Successful performance management is characterized by effective communication and feedback. Management theorists claim that prior to adopting the performance management strategy in an organization, it is critical for a manager to communicate its goals to all staff who would be affected
(Toppo & Prusty 2012, p. 4). An effective communication needs to articulate the job description and goals clearly. In addition, the staff needs to understand the alignment between the performance management and the general organization strategy. The performance management is often communicated during the recruitment by informing them the objectives of the organization. In this way, the employees know the kind of performance is expected of them. Feedback is another characteristic of performance management which is highly needed in the organization. Toppo & Prusty (2012, p.1) postulated that feedback shows employees whether they have attained the set objectives and areas they need to adjust. Unsuccessful performance management is one without proper communication to the employees. If the performance management is not communicated to employees, they are likely to lack vision and not know whether they are performing as expected (Akinbowale & Lourens 2013, p. 21). If not communicated, performance management might not be supported by some employees hence may not be successful.

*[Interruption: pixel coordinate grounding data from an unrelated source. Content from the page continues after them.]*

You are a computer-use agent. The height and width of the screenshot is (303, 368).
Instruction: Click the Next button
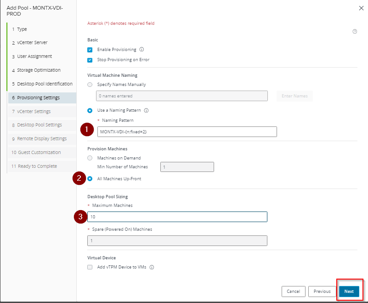(349, 291)
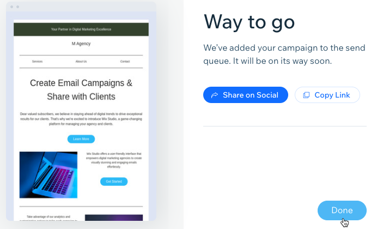Select the Create Email Campaigns headline

tap(81, 90)
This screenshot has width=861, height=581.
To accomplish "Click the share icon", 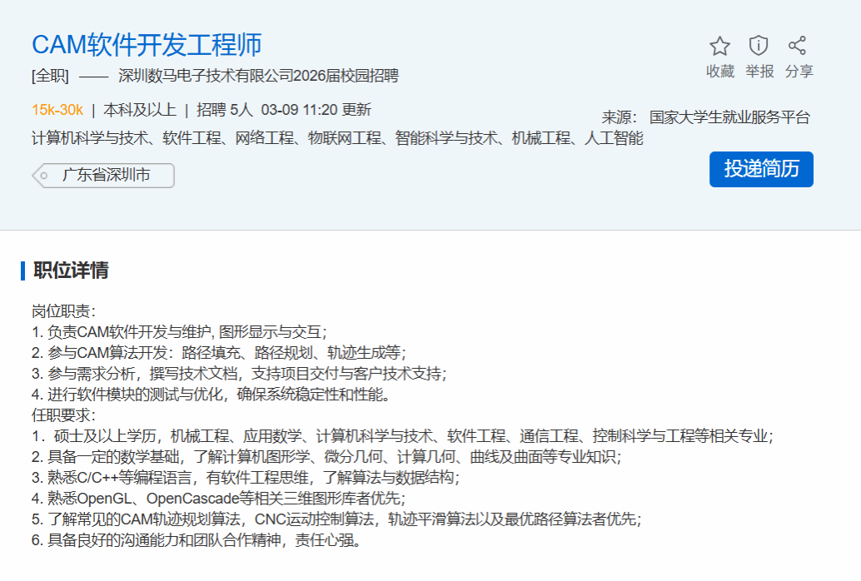I will click(798, 46).
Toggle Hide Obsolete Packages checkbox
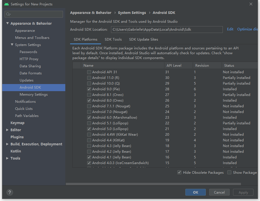260x201 pixels. pos(179,172)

Fryer, Antony and Ogden (2009, p. 479) claimed that successful performance management is characterized by proper training. Performance management also comprise of performance appraisal which is the evaluation of individual in reference to a particular task. However, if the result shows some expectations are not met, training is always recommended. The research has shown that such training aims at improving how such task is carried out to enhance the overall performance (Toppo & Prusty 2012, p. 2).
In conclusion, the essay has established that performance management operates the holistic viewpoint of matching the objectives of an organization with staff’s performance. The essay also found that performance management is more of employees’ development and seeks to offer them continuous feedback about their jobs hence motivating them to fulfill the required performance standards. This is different from performance appraisal that is carried out once, twice or thrice yearly. Due to its importance in human resource management and competition, several organizations have since moved from performance appraisal to performance management.
The reason for this is also attributed to the fact that performance management comprise of every organization process which decide how well the staffs, groups and the organization will perform. Such processes consist of strategic HR planning, strategic recruitment, training and compensation among others. The essay has also differentiated the characteristics of successful performance management from unsuccessful one, and found out the differences lies in definition of job role, communication and training.